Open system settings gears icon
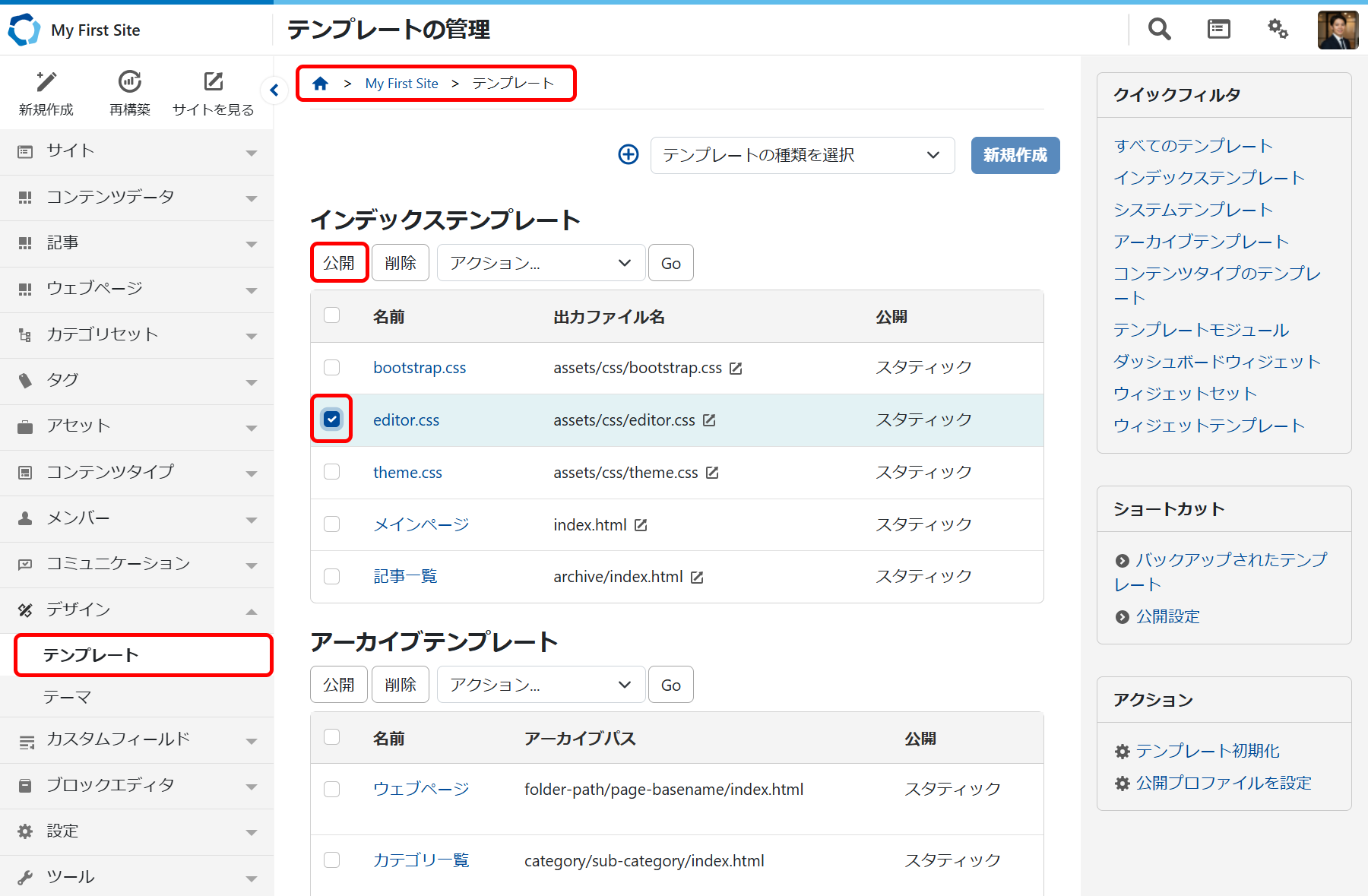 point(1278,30)
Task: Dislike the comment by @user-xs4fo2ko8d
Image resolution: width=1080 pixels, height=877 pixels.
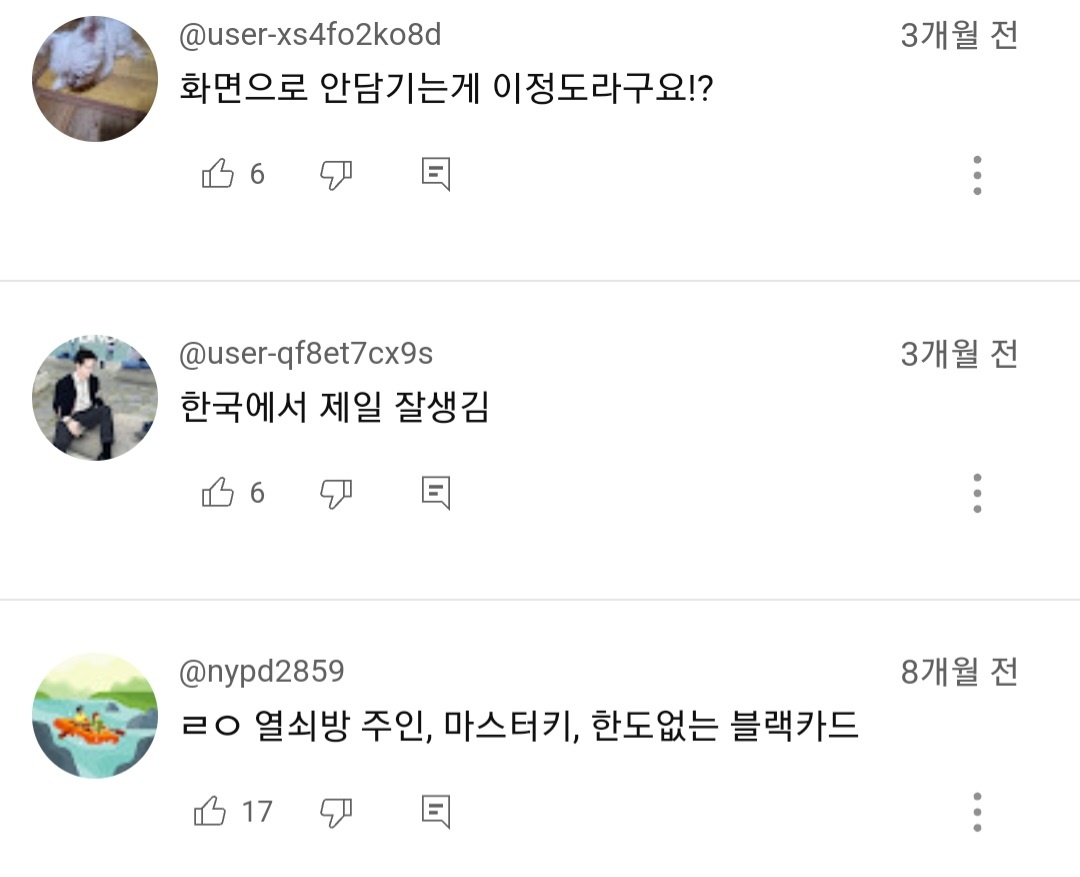Action: [x=336, y=172]
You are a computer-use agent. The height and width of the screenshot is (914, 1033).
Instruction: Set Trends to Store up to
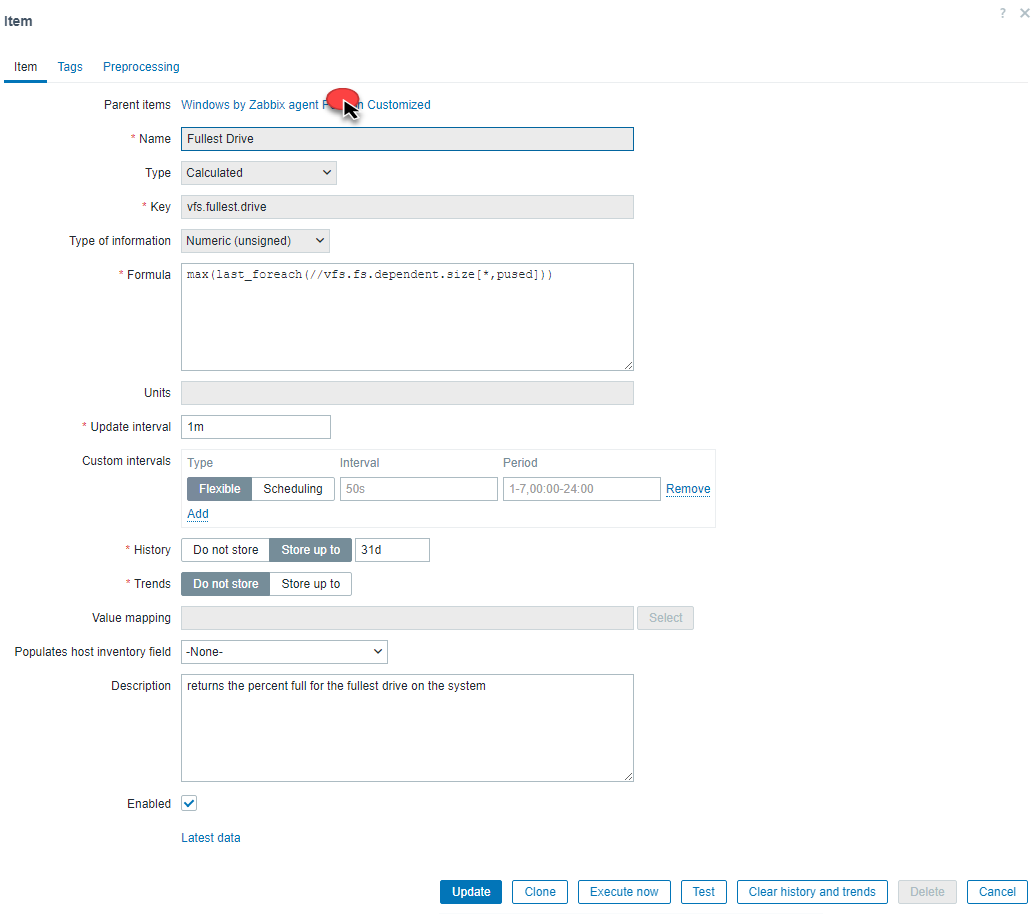tap(310, 583)
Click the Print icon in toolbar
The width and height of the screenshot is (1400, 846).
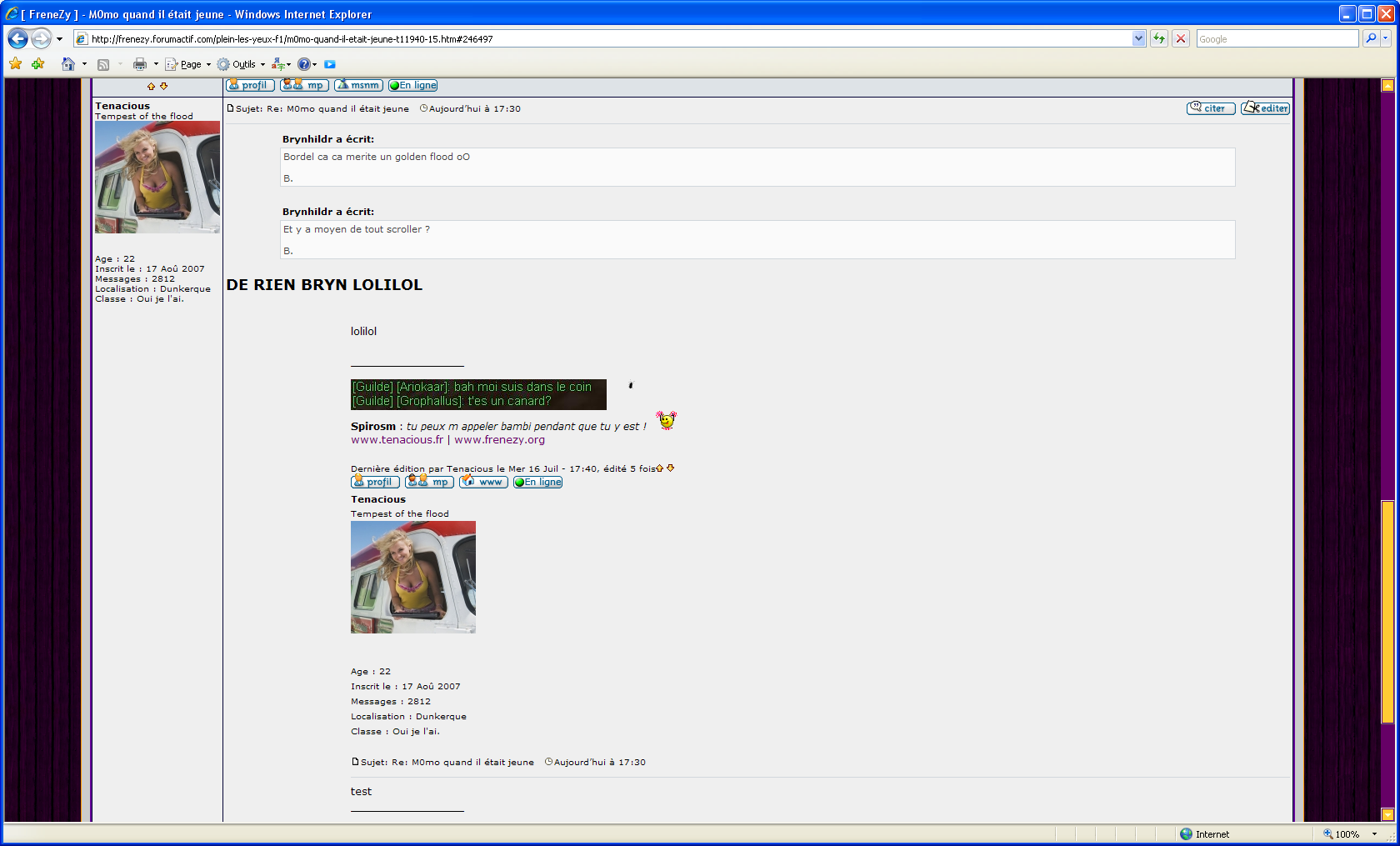[140, 64]
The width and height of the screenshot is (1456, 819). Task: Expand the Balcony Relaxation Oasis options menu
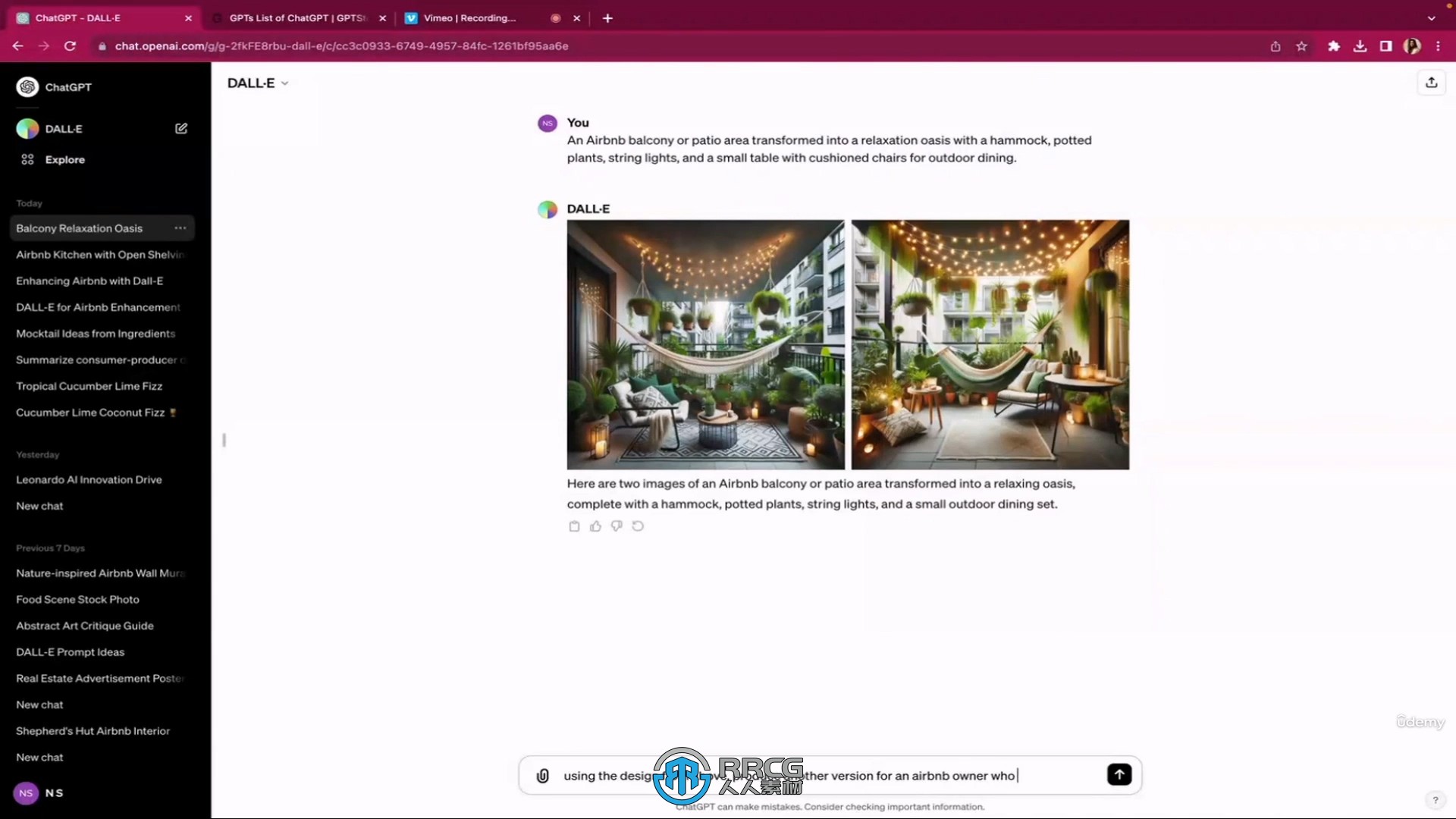click(x=180, y=228)
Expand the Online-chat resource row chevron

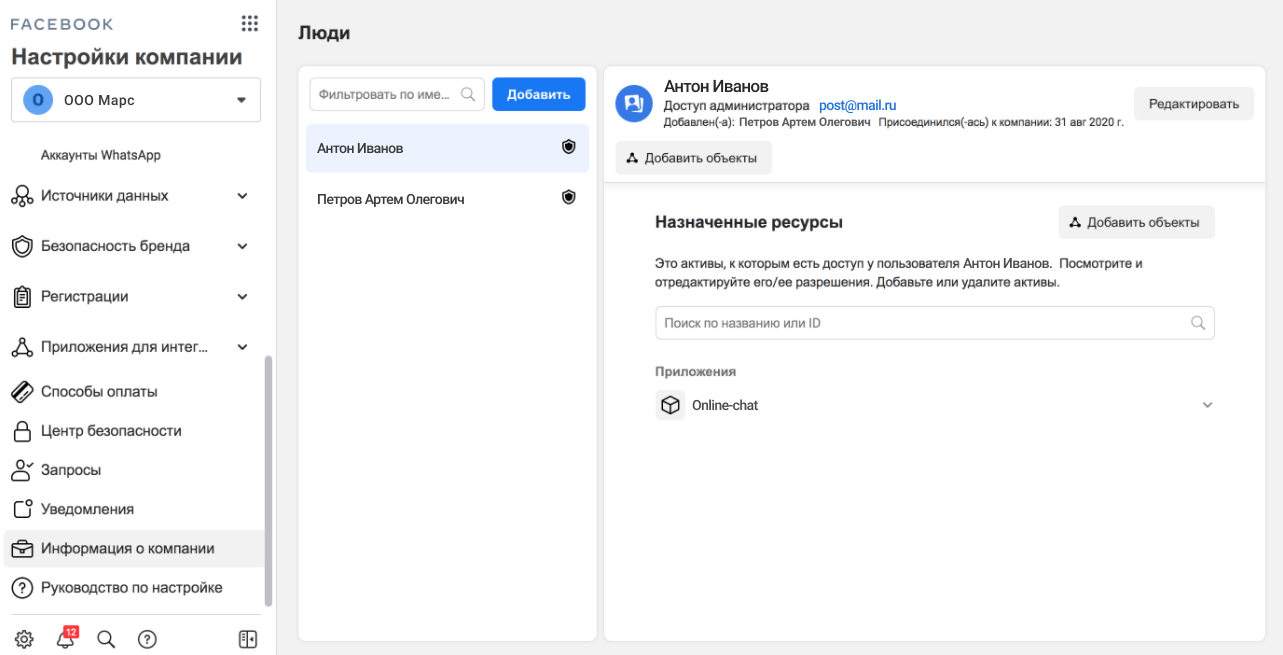point(1207,405)
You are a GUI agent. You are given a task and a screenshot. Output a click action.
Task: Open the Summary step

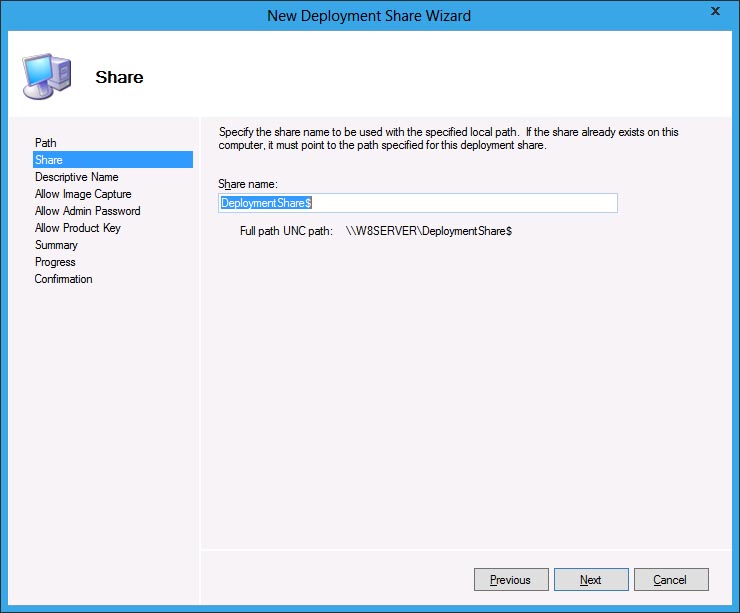56,245
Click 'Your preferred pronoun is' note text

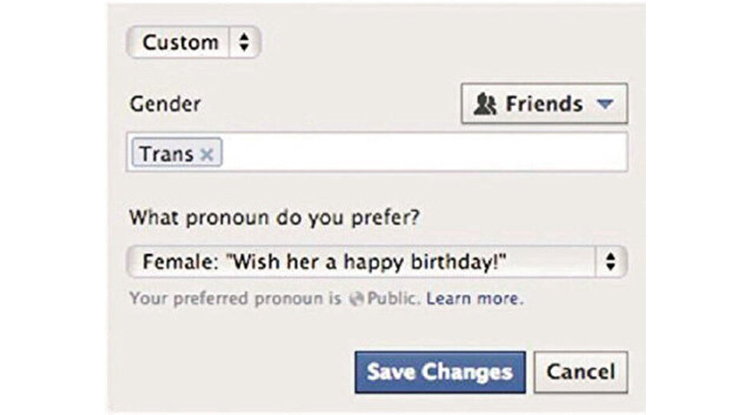pyautogui.click(x=236, y=299)
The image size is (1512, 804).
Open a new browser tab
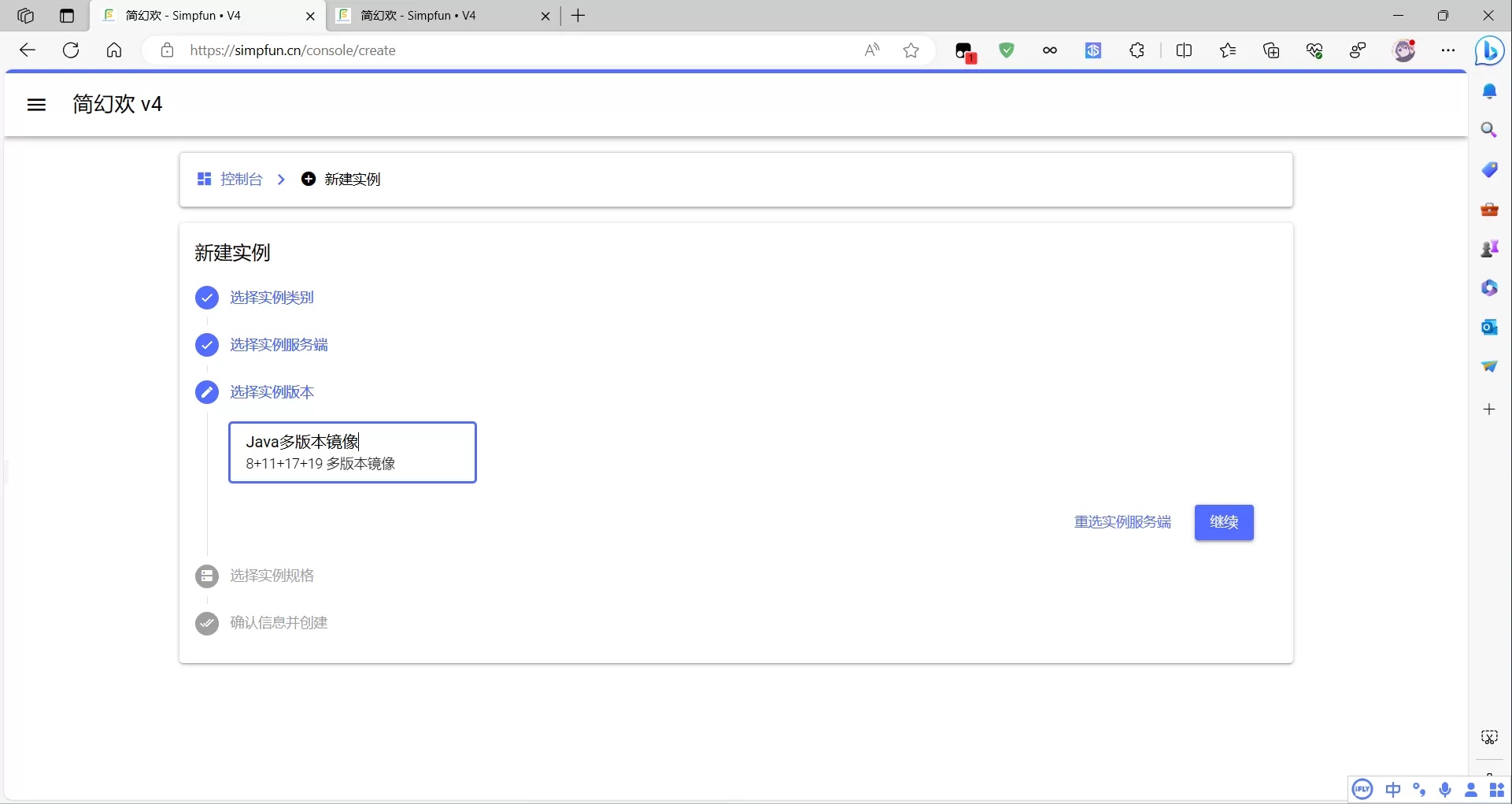click(x=578, y=16)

---

§ **Required work**: Your copy should hold exactly the lines from the line containing "Click 'Your preferred pronoun is' note text" through the last line of the listing above, both included, and no pictures.

§ **Written response**:
Click 'Your preferred pronoun is' note text

pyautogui.click(x=236, y=299)
The image size is (1512, 804).
Open a new browser tab
click(x=578, y=16)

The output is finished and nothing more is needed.